WHY ARE SCARS PERMANENT (or are they?)
April 29 — Every scar tells a story — about the time you fell from your bike or the day you burnt your
hand. Every scar also tells about the body’s amazing ability to heal itself. But it’s not perfect. Why? If
skin cells are continually dying and being replaced, shouldn’t there be no scars?
THE SCIENCE BEHIND the question is complex. And the answer to whether a wound will leave a scar
is dependent on a combination of biological processes that include the characteristics of the original
wound and how it healed, and the way the skin cells regenerate.
Unfortunately, many times when our skin is wounded, the cut isn’t clean, the healing conditions are not
ideal and we end up with a scar. “Evolution has selected for scarring,” says Dr. John Newman, a
cosmetic surgeon and researcher at the Laser Center of Virginia in Virginia Beach. “Scarring is the
result of a system that has learned to respond extremely quickly to a wound.”
When the skin is split open, the body immediately starts to pull the edges of the wound together. It does
this by growing epithelial tissue over the open wound at the rate of approximately 1 millimeter every 24
hours. Fibroblasts (special collagen-producing cells found in the dermis, the second layer of skin) then
rush into the wounded tissue and start laying down collagen to strengthen the skin.
Normally, fibroblasts produce an organized lattice of collagen that is very strong, but when in
emergency-response mode, they respond by laying down collagen in a very unorganized, haphazard
way. “It is kind of like nailing down a crisscross of two-by-fours over a hole in a deck,” says Newman.
“It seals the hole, but it doesn’t look very nice.”
He explains that “a scar is actually a bunch of unorganized collagen in the dermal layer of the skin.”
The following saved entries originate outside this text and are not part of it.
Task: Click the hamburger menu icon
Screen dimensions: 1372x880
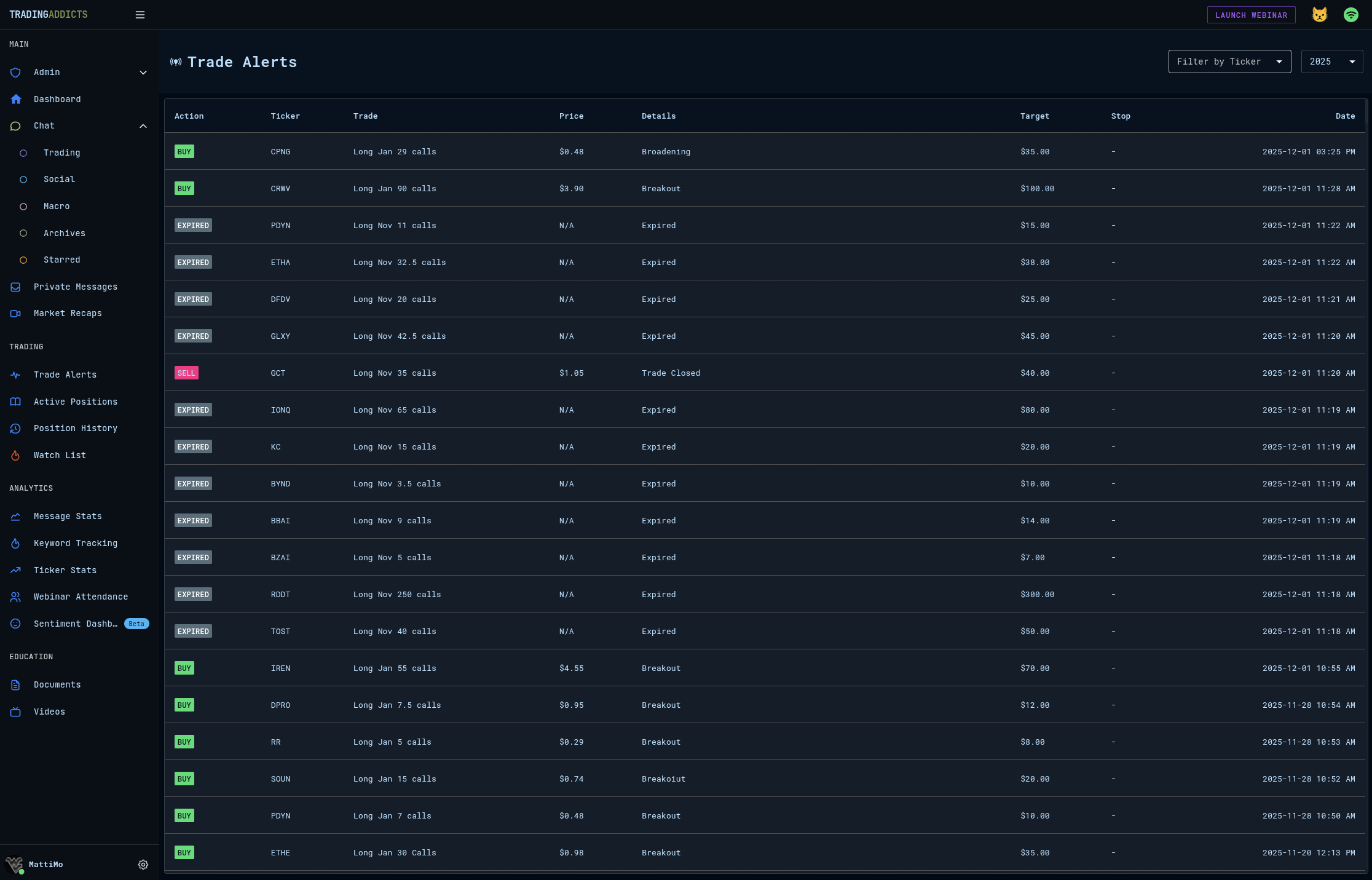Action: click(x=140, y=15)
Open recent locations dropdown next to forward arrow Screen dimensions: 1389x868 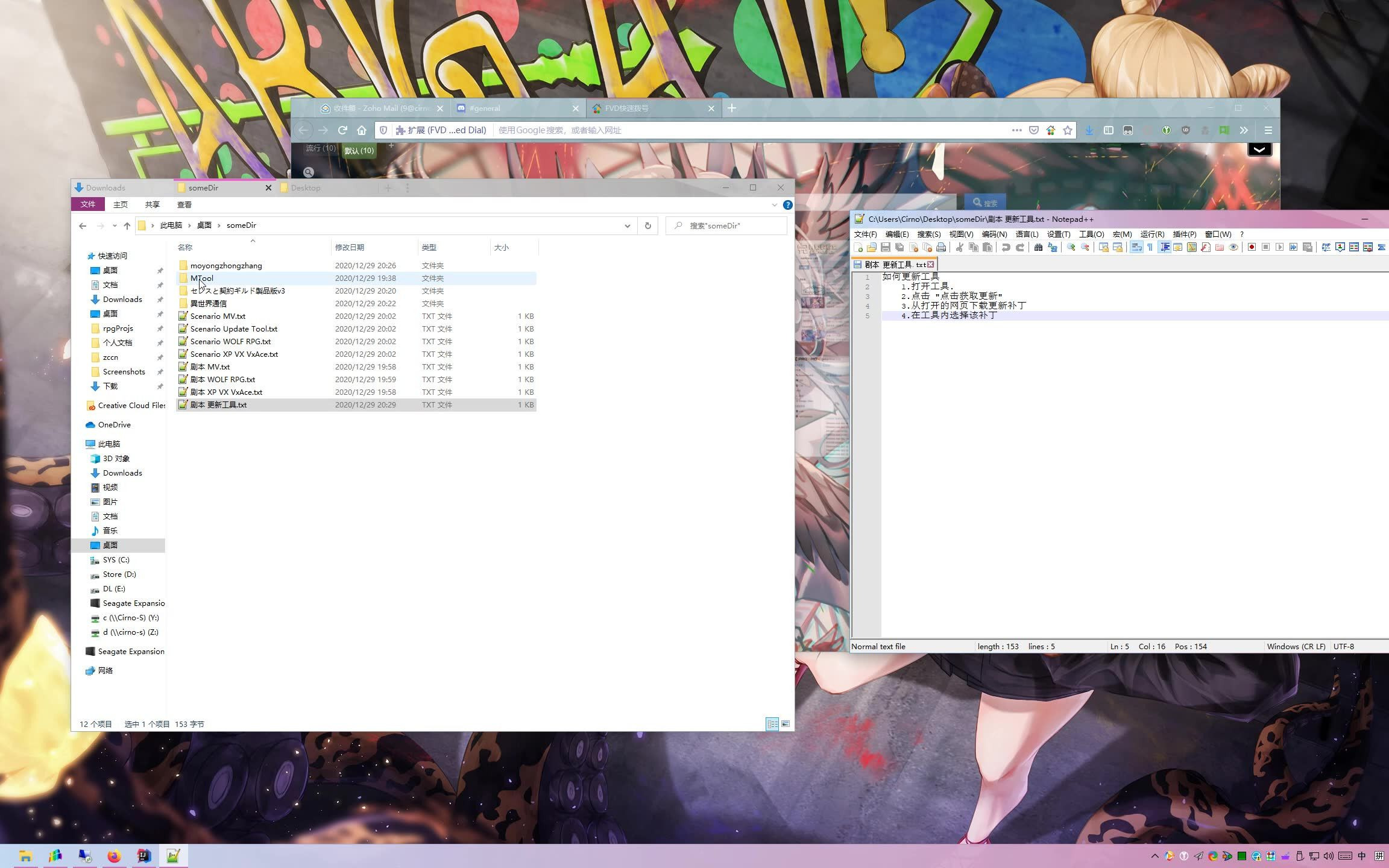(x=115, y=225)
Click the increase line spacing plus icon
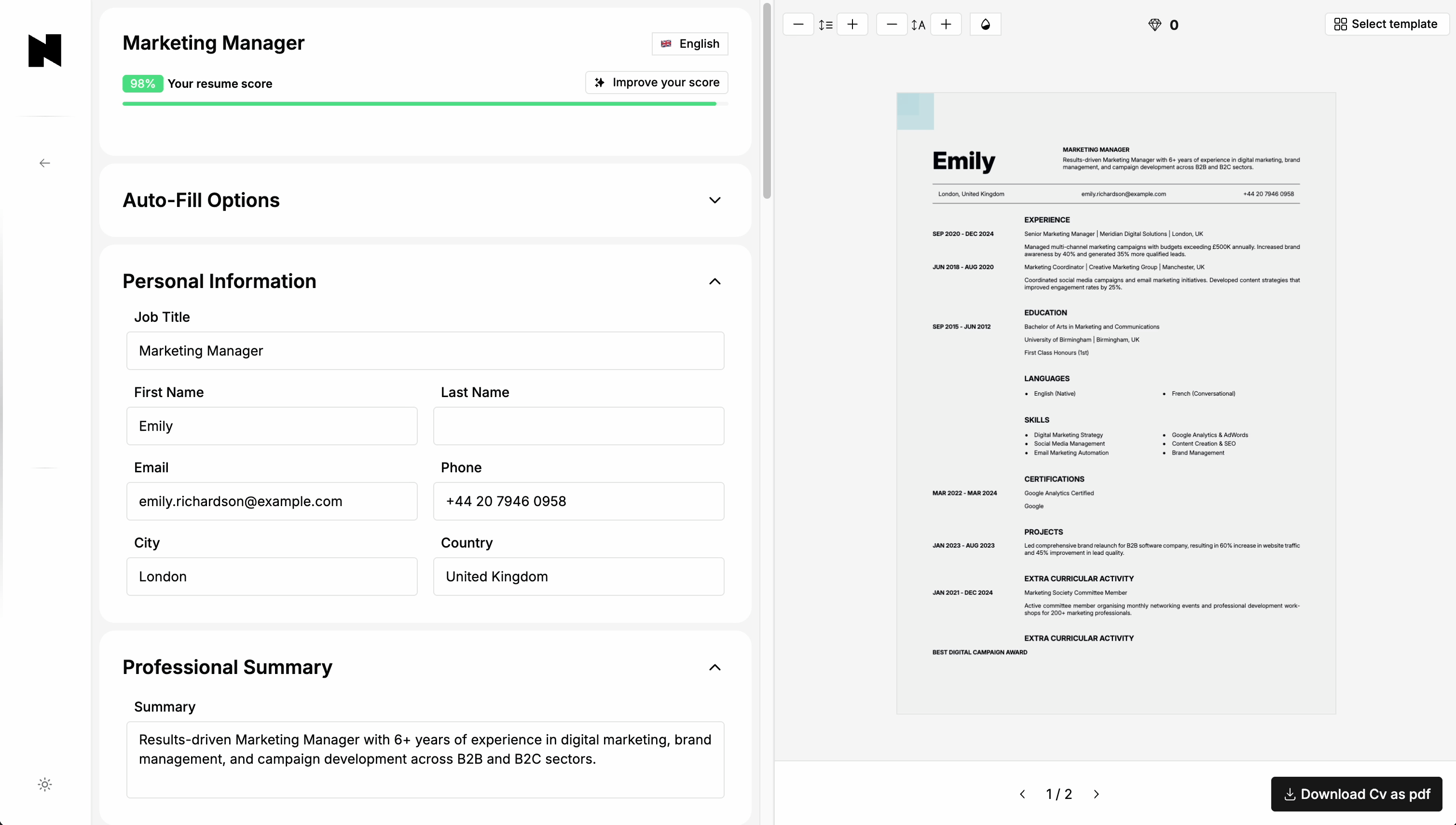The width and height of the screenshot is (1456, 825). point(853,25)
Over time, the tissue will try to reorganize, and the scar may appear to soften, but the skin may never
completely return to its original state — particularly if the cut extends beyond the epidermis, the skin’s
Skin cells regenerate from the bottom up, with a turnover time of roughly one month. “You can think of
the epidermis (the top layer of skin that you see) as a staircase,” says Newman, “where the bottom stair
is the base of the epidermis and the top stair is exposed to the air.” New epidermal cells are formed by
cell division at the bottom of the staircase. To make room for these new cells, the older epidermal cells
are pushed upward toward the top of the staircase. The oldest cells die and fall off.
The genetic material, or DNA, within any cell does not generally change, so the cells that are dividing
on the bottom stairs are transmitting the same genetic characteristics from one generation of cells to the
next. Unfortunately, if these characteristics are of scar tissue, that is what will be regenerated. And
regardless of how much epithelial regeneration occurs above it, the scar can still show.
While surgical repair helps, most deep wounds will leave a scar. Cosmetic surgery is making
tremendous advances, using everything from lasers to fibroblast cell cultures. But the best medicine is to
take steps to prevent scarring, says Dr. David McDaniel, director of the Laser Center of Virginia and an
assistant professor of clinical dermatology at Eastern Virginia Medical School. The most common
mistakes people make that lead to scarring, he says, are: letting wounds dry out (an antibacterial
ointment or even petroleum jelly should be applied), picking off scabs and waiting too long before
getting medical attention for a wound that is large or healing poorly.